Has it really come to this? Well, maybe it shouldn’t be too much of a surprise since obesity is often referred to as a disease.

Just as kids get vaccines that have made things like polio and smallpox obsolete, there may come a day when adults who are struggling with their weight can be vaccinated to suppress their appetite.

A new study involving mice successfully got the obese subjects to eat 50 percent less after they were given the vaccine, which was ghrelin (the hormone that stimulates hunger) attached to harmless virus-like particles.

The theory behind injecting ghrelin is that the body develops antibodies against the hormone, which would suppress the hunger-inducing substance.

The effects of the vaccine lasted for 18 months, which is equal to four years for humans.
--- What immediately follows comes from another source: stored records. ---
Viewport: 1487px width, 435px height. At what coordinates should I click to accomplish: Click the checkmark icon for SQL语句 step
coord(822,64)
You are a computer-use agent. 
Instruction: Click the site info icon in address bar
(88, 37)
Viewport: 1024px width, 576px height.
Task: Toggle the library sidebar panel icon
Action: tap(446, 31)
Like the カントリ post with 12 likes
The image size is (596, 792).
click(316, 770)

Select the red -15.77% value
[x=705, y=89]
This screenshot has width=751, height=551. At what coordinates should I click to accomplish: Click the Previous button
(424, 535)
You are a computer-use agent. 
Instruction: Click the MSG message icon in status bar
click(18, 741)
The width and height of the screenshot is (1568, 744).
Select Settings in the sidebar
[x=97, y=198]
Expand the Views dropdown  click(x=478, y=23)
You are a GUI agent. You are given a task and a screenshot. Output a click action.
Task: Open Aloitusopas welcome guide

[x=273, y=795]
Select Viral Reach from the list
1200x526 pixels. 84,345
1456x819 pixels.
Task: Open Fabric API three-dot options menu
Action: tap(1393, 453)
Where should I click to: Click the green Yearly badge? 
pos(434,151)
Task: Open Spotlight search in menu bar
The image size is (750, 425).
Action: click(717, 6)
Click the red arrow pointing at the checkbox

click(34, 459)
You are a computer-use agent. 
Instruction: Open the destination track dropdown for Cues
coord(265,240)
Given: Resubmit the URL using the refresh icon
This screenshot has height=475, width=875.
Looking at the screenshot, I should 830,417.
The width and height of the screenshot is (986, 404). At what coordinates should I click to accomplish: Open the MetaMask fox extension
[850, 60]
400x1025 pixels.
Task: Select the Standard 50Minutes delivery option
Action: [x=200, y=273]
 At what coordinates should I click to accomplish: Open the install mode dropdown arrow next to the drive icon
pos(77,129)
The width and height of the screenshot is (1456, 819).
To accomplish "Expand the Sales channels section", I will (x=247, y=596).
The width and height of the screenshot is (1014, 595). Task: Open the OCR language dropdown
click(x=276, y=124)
While these studies were successful, the idea has its doubters. The objections aren’t that the study was conducted in a shady or unscientific manner, it’s mainly to caution the public due to the complexities involved in regulating our weight.

“I think that an obesity vaccine is pretty far-fetched,” said Dr. Pieter Cohen, an assistant professor of medicine at Harvard Medical School and a general internist at Cambridge Health Alliance. “It’s extremely unlikely we’ll be able to develop a vaccine that will prevent weight gain.”

One of the complexities to weight gain is that there are other factors for why we overeat other than our appetite. For instance, many people get caught up in emotional eating that has nothing to do with feeling hungry.

The study’s authors, including Dr. Mariana Monteiro of the University of Porto in Portugal, would like to see a successful vaccine, if for no other reason than to provide a safer alternative to current weight loss drugs, which sometimes have deadly side effects.